3 minute read
My funny family
My cousin Alan Coren would have been 85 on 27th June. The former editor of Punch and the Listener, regular panellist on The News Quiz, team captain on Call My Bluff, columnist and author was one of the most gifted and loved humorists of postwar Britain.
When he became editor of Punch, then a bastion of English satire, he was profiled by the Jewish Chronicle. He allegedly waved around a copy of the paper and said, ‘This is ridiculous –I haven’t been Jewish for years.’
Advertisement
He was, of course. I should know because my late parents were at his bar mitzvah. My father, Phil, was Alan’s cousin. Only a second cousin – not especially close – and Dad was 15 years older than Alan. But he was part of the Coren tribe, which always made my dad extremely happy.
I made him happy too, although when I became a Christian in my early twenties, his response was: ‘Fine – just don’t tell me about it.’ He died before I was ordained an Anglican priest – I can only imagine what might have been his reaction!
He was a working-class cab driver from Hackney, whose family had come to London in the late-19th century to flee East European pogroms.
Lots of Jewish men drove cabs after the Second World War because no family connections were needed, antisemitism wasn’t an obstacle, and with hard work (50-hour weeks; very few holidays) there was a fairly good living to be had.
He enjoyed and was proud of what he did. But never so proud as when sitting at home in front of the television, with tea and a sandwich, and his cousin Alan would come on the screen. It was like a statement was being made, a triumph shared. ‘See, there’s a Coren.’
I told Alan this over lunch when I was starting out as a journalist in the early 1980s. I think he already knew.

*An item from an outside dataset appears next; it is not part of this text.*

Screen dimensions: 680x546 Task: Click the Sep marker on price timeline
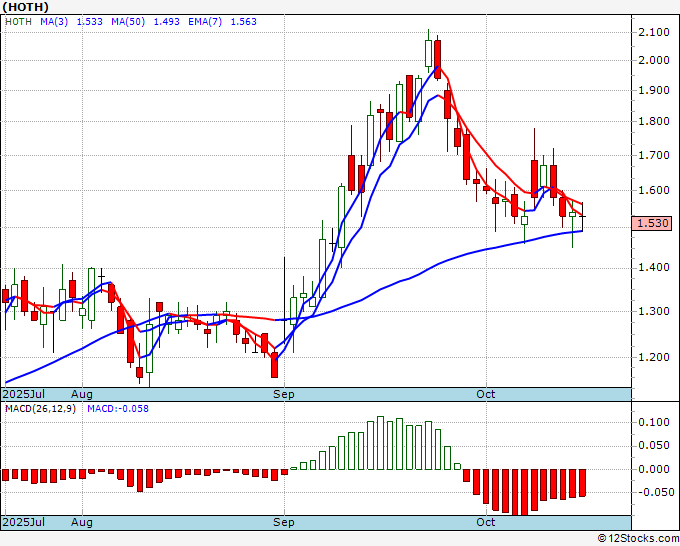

‘I once got into a cab in the middle of the day and the driver was Phil,’ he said. ‘We had such a wonderful conversation. He was quite emotional, and so was I.’
Dad told me about that meeting –because he told me about how most of his working days had gone. He kept a diary, too, and an autograph book. Working in central London for 40 years meant lots of famous people would at some point get into his cab (just like in Derek and Clive’s Back of the Cab sketch): Laurence Olivier (‘very nice but very tired’); Alan Alda (‘lovely man but wouldn’t stop talking’); Richard Harris (‘very down-to-earth, funny, and seemed genuinely curious about what driving a cab was like’).
Dustin Hoffman had an artificial-fart balloon with him, which he insisted on showing off.
Ralph Richardson and John Gielgud didn’t say much but were polite, Peter O’Toole ‘filled the whole bloody cab with his personality. I liked him.’ Jeremy Thorpe was ‘shifty’. Jimmy Savile (‘something I don’t trust about him’) was a big tipper, but London cabbies – every journalist should have one as an informed contact – always seemed to be suspicious of him. They didn’t know the details of what is now public but, according to oracle Phil, even in the 1970s, ‘He’s not what he seems.’
Harold Pinter was a more awkward customer. Dad had been two years above Pinter at Hackney Jewish Youth Club. ‘Good Lord,’ said Pinter when he got into the cab. ‘Hello, Philip.’
My dad was Phil to everybody. Harold spoke with a refined and educated English accent; my dad, from an identical background, spoke as you’d expect a cabbie from Hackney to sound – clearly, one of them had worked at it.
Lovely Benny Green, the well-known musician, author and raconteur, was different. He too was of that Jewish youth-club generation but from a West End branch. Benny and Phil had played football against each other. Dad told Benny about picking up Harold Pinter. Benny just rolled his eyes, and they laughed.
How well-known people behaved in the cab, and how they treated the driver, had a strange effect on my life as a child. These people were on television or in the news, and I’d see them through the lens of my father’s experience.
If they were rude or dismissive, I’d hear about it. I grew up disliking the racing driver Graham Hill, even though I’d never met the man. ‘Bloody cheap sod,’ said Dad. He didn’t tip at the end of a long trip. Poor man probably just forgot, but Phil Coren didn’t.
Dad was intelligent, good and wise. Born two decades later, he would likely have gone to university just as his son did. That was why he was so proud of his cousin Alan, an Oxford graduate. Proud of his success and abilities, and also because he’d broken the barrier.
When our first child was born, a perfect little boy, we gave him a Hebrew middle name – my dad’s Hebrew name, Avi. That baby, now in his thirties, is a professor of philosophy at an excellent American university. I really do wish that Phil Coren could have seen that.